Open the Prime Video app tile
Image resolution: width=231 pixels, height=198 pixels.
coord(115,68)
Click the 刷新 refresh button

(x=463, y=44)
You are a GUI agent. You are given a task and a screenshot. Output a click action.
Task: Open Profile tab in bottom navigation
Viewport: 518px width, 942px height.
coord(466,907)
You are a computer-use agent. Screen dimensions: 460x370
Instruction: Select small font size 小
******************************
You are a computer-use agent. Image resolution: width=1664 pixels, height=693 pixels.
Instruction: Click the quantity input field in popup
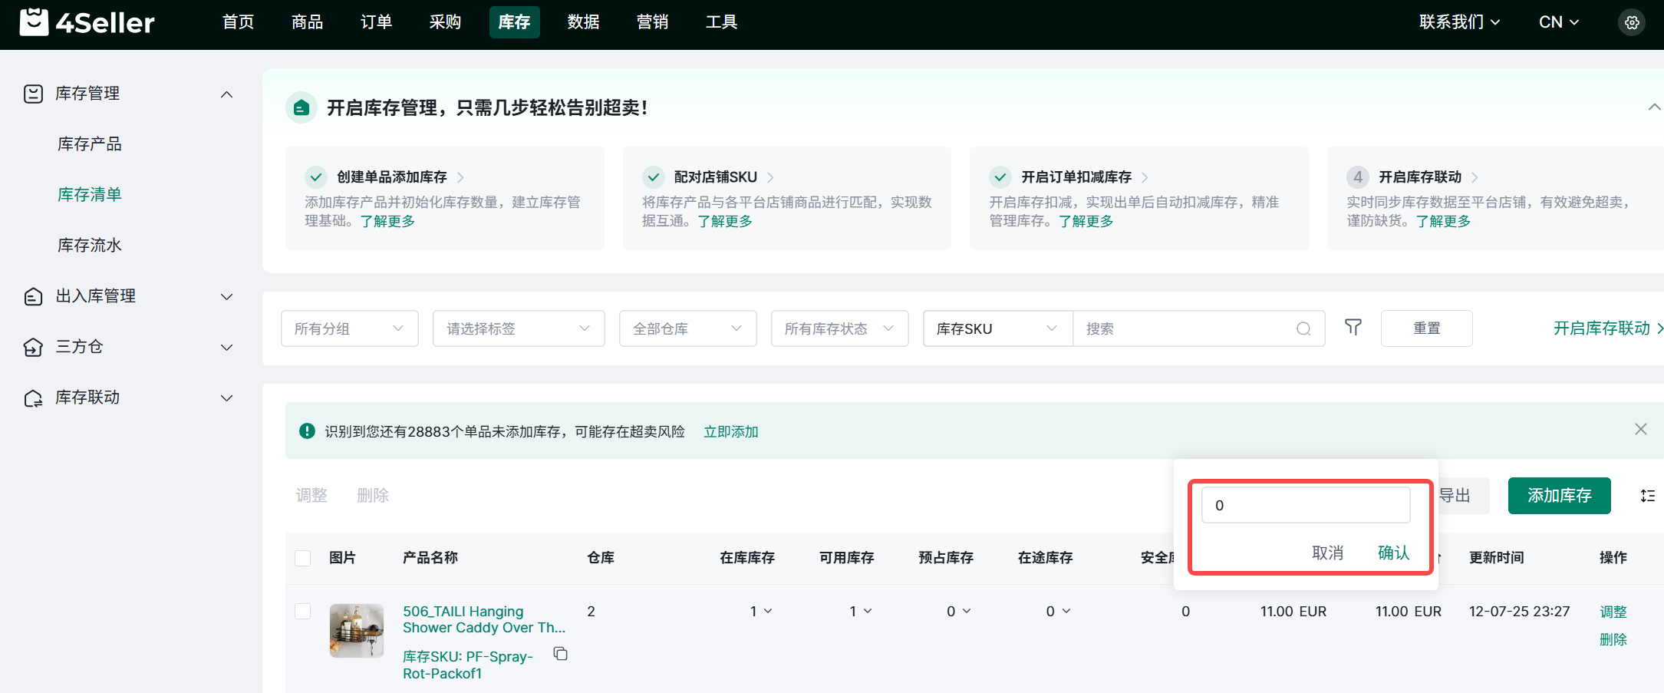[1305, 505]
******************************
Go through the records and report each line that contains "Open".

Exercise result:
Open the Prime Video app tile
Task: Open Profile tab in bottom navigation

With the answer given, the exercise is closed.